Il suffit de regarder une carte. Je le dis souvent. On ne regarde jamais assez les cartes. Qui sont les voisins de l'Arménie, petit pays enclavé : la Turquie, l'Iran, l'Azerbaïdjan et la Géorgie. Si l'on considère que le poids de la Géorgie est nul - les Géorgiens ne se vexeront pas, j'espère... -, Entourée de pays l'un musulman, l'autre objectivement politiquement islamisés, le dernier islamiste, dirigés par des hommes tout puissants et ne subissant qu'extrêmement peu de contre-pouvoirs, l'Arménie a donc été contrainte de chercher un ou plusieurs alliés puissants. Qui étaient les alliés puissants potentiels ? Les États-Unis, les pays de l'Union Européenne (Royaume-Uni, France, Allemagne) et... la Russie ! En général, la réponse est dans la question ; c'est ainsi que, à la faveur d'un conflit territorial qu'elle a créé (comme d'ailleurs en Crimée, dans le Dombass, en Trans-Sinistrie..., merci Staline), la Russie est venue voler au secours de l'Arménie qui n'avait personne d'autre vers qui se tourner. Aujourd'hui, l'Arménie est (re)devenue un protectorat russe :-(
Un twittos dont j'ai oublié le nom - un homme politique peut-être - écrivait récemment que la France était le seul des pays membres permanents du Conseil de Sécurité à ne pas avoir développé de vaccin contre le Covid-19. On est, en effet, en droit de se demander si, et comment, notre pays pourra conserver ce siège. Il y a plusieurs moyens d'avoir de l'influence : la puissance, la sagesse, la crédibilité.

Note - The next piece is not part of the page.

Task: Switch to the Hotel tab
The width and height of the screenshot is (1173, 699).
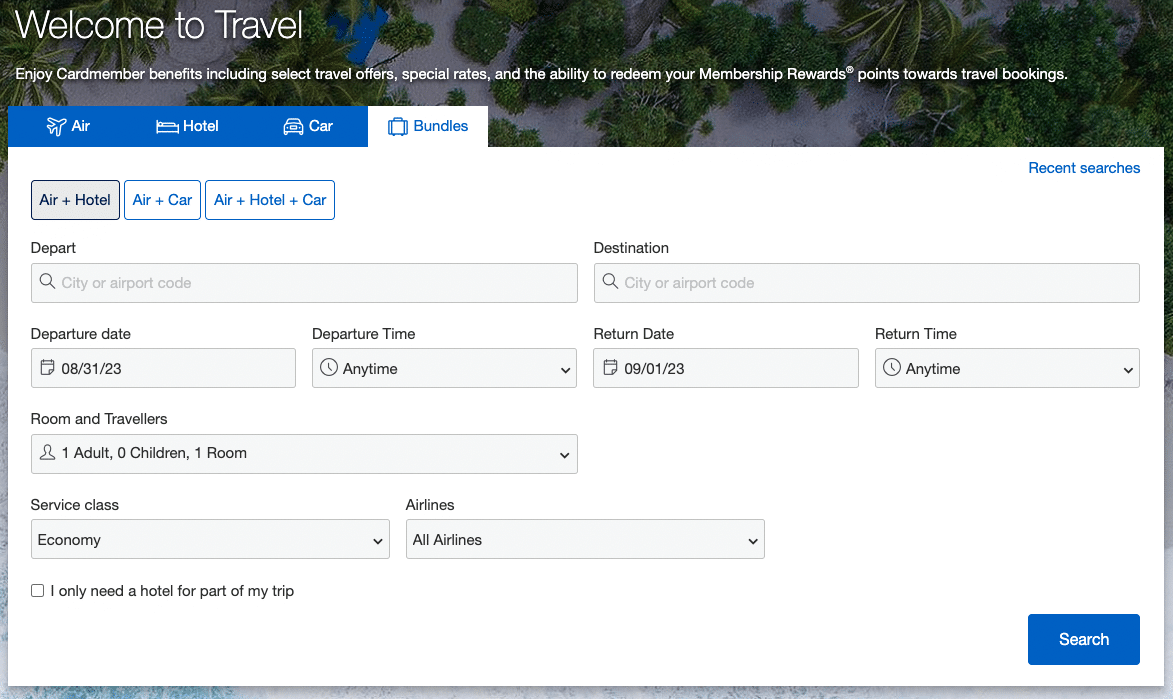Action: pos(187,126)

- La puissance : il y 55 ans, la France était plus ou moins la cinquième puissance mondiale. Elle est aujourd'hui la dixième.

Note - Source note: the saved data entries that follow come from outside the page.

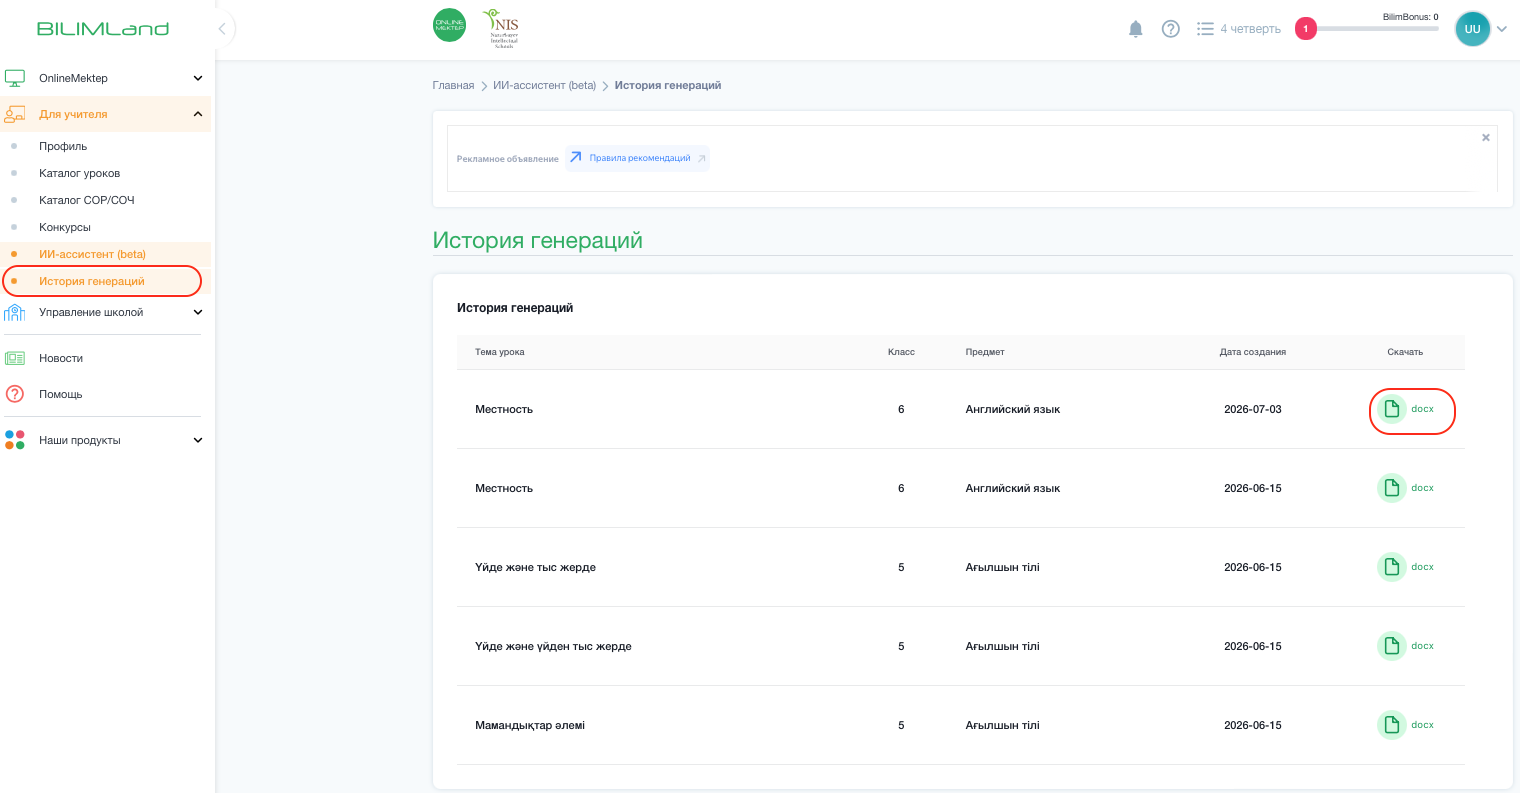
Task: Close the advertisement banner
Action: 1485,138
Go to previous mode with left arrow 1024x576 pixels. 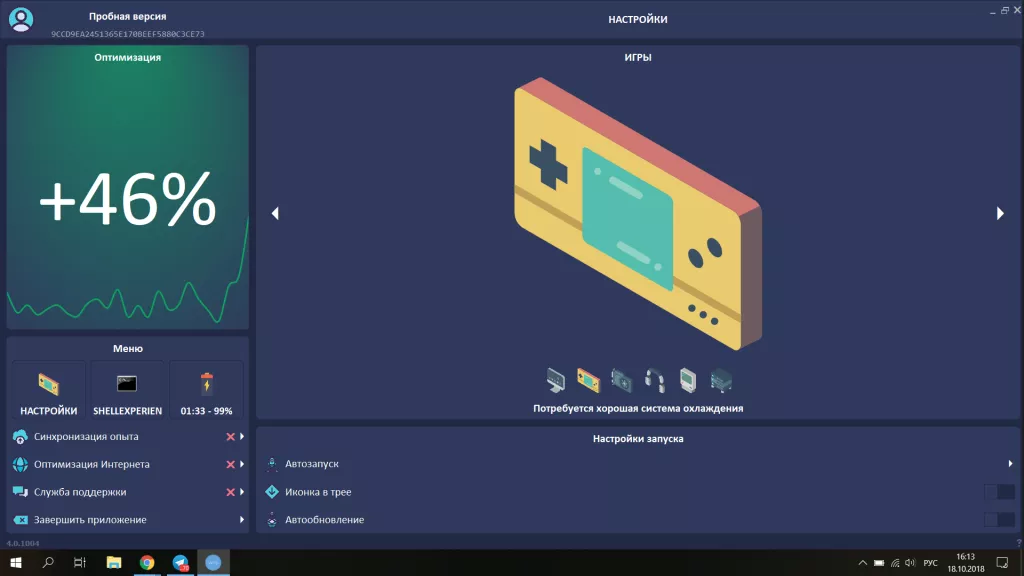pos(275,213)
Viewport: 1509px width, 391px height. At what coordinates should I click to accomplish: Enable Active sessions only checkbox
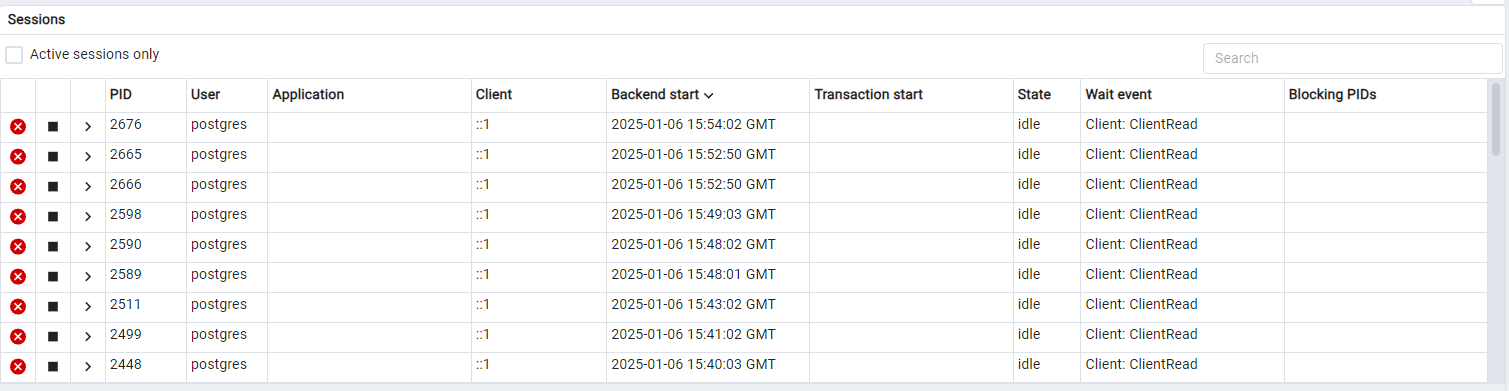point(14,55)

- La sagesse : avoir à sa tête un chef d'État écouté et respecté, un "vieux sage". On peut considérer que François Mitterrand jouait ce rôle ainsi que, dans une moindre mesure, Jacques Chirac.
- La fidélité : si vous avez la réputation que l'on peut compter sur vous en cas de coup dur, c'est un bon moyen d'avoir des amis. Même si vous n'êtes ni très sage, ni très puissant. Quand on est "dans la merde", on est content d'avoir des amis fidèles. Chacun de mes lecteurs a éprouvé, au moins une fois mais probablement à plusieurs reprises, ce constat.
Exeunt la puissance et la sagesse. Reste la fidélité ! Les liens qui unissent la France à l'Arménie sont anciens et profonds. Je ne donnerai qu'un exemple : une photo de Charles Aznavour trône à l'entrée du musée à l'intérieur du Monument de la Mère Arménie. Certes la France reconnaît depuis longtemps le génocide arménien. Certes, il est devenu illégal de contester ce fait. Mais ce soutien moral n'est qu'un soutien moral. Ce ne sont pas des chars ni des drones. Et puis les Etats-Unis viennent de le reconnaître également...
Hélas, la France n'a pas souhaité voler au secours de l'Arménie, ajoutant ainsi à la longue liste des peuples ou des groupes que nous avons trahis, des indiens Hurons aux Monténégrins, en passant par les Chrétiens de l'Indochine, les Harkis, les Cambodgiens, les Libanais,... Il me revient à l'esprist cet échange avec un Général (peu importe lequel) à la tête des forces françaises dans un pays d'Afrique, auquel je tentais de rappeler que nous avions une dette envers le pays en question, tout simplement parce que c'était nous qui avions tracé des frontières, origines de la majeure partie des conflits internes. Sa réponse fut cinglante : "nous ne leur devons rien !"
Eh bien, si, on doit à ses amis, tout simplement parce que ce sont nos amis.